-- SUPPLIED MATERIAL --

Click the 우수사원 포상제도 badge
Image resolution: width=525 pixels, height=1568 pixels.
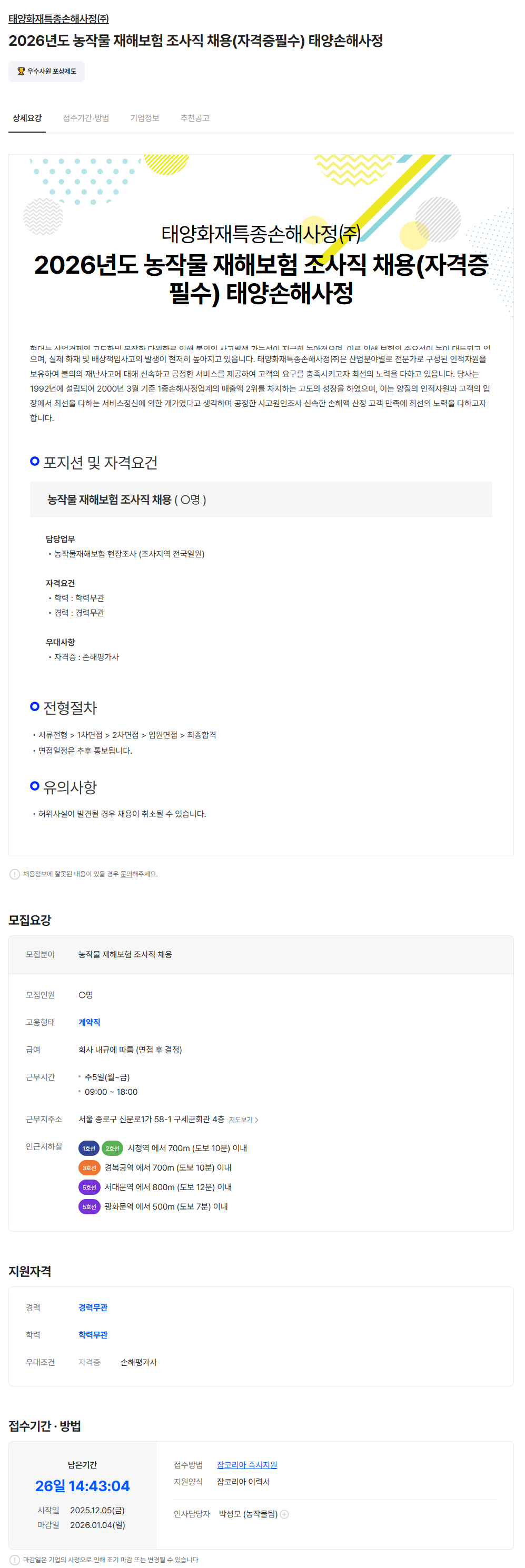point(47,71)
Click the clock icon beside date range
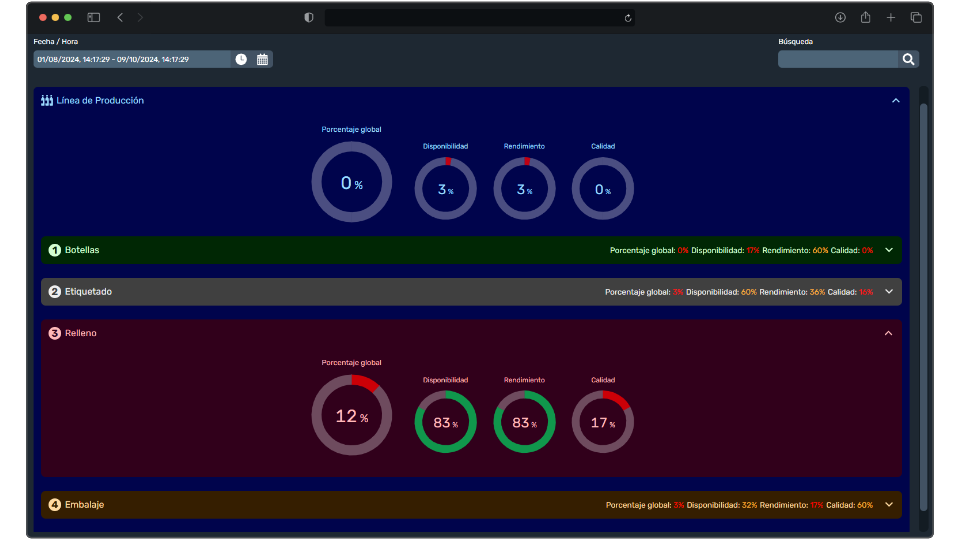The width and height of the screenshot is (960, 540). click(x=241, y=60)
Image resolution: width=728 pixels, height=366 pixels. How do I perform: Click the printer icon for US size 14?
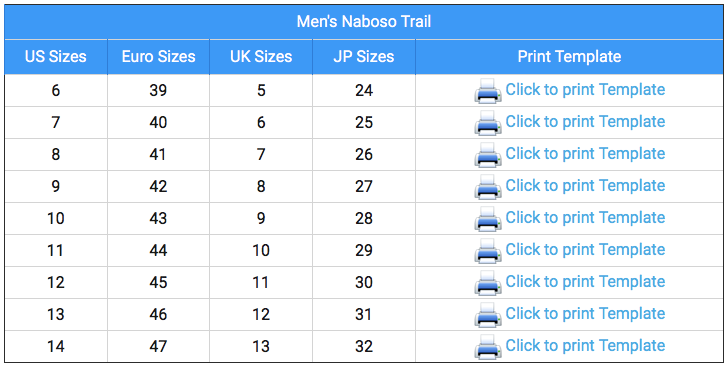click(x=488, y=347)
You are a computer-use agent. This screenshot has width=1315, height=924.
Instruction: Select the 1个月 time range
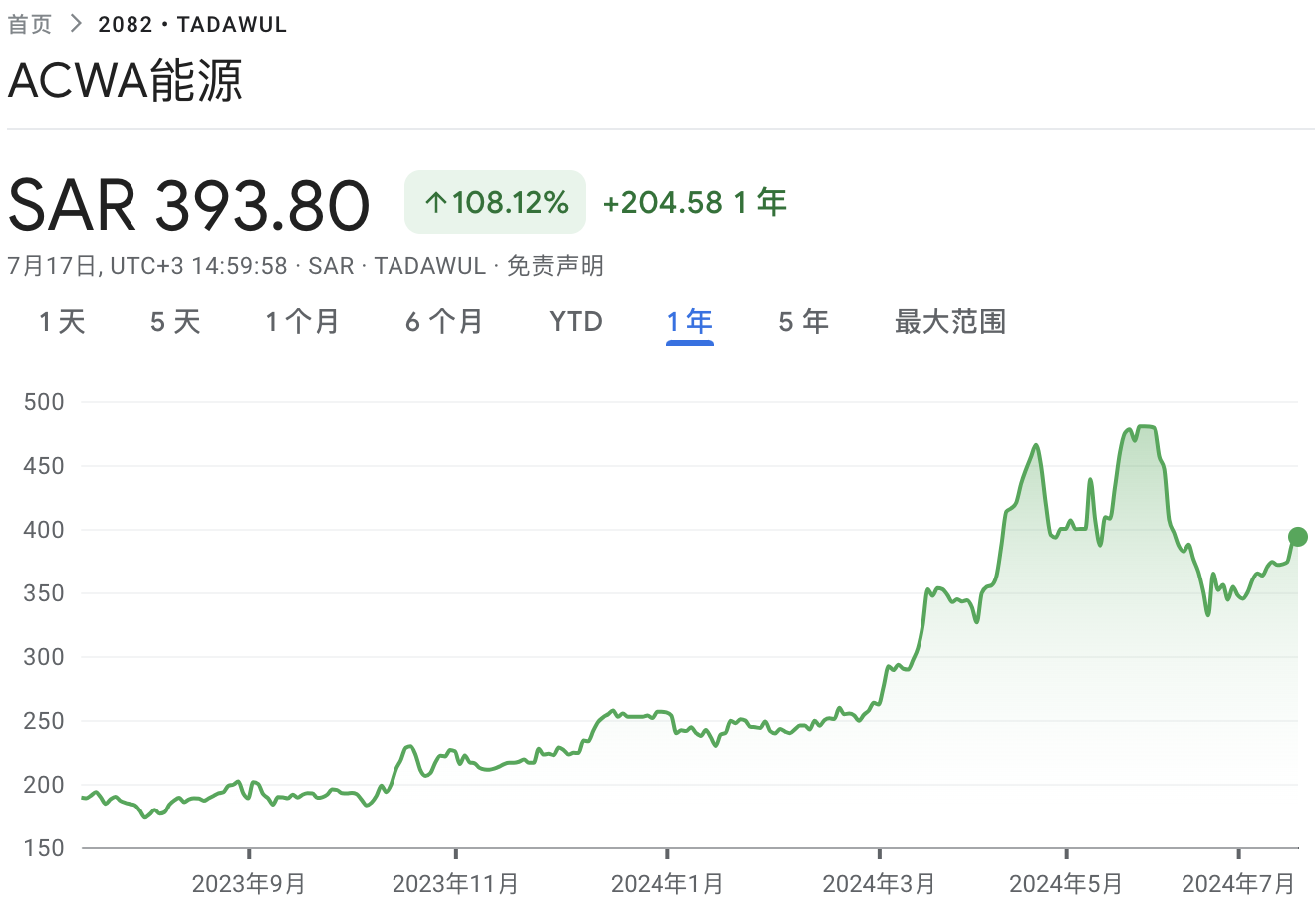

-- WHAT THE TASK REQUIRES --
From the line containing "Click the clock icon beside date range" down to the last line of the entries above, retype each line exactly as it stands, but skip the pictures.

-- WORKED SOLUTION --
Click the clock icon beside date range
The width and height of the screenshot is (960, 540). click(x=241, y=60)
Image resolution: width=728 pixels, height=366 pixels. How do I perform: Click the printer icon for US size 14?
click(x=488, y=347)
You are a computer-use agent. This screenshot has width=1315, height=924.
Instruction: Select the 1个月 time range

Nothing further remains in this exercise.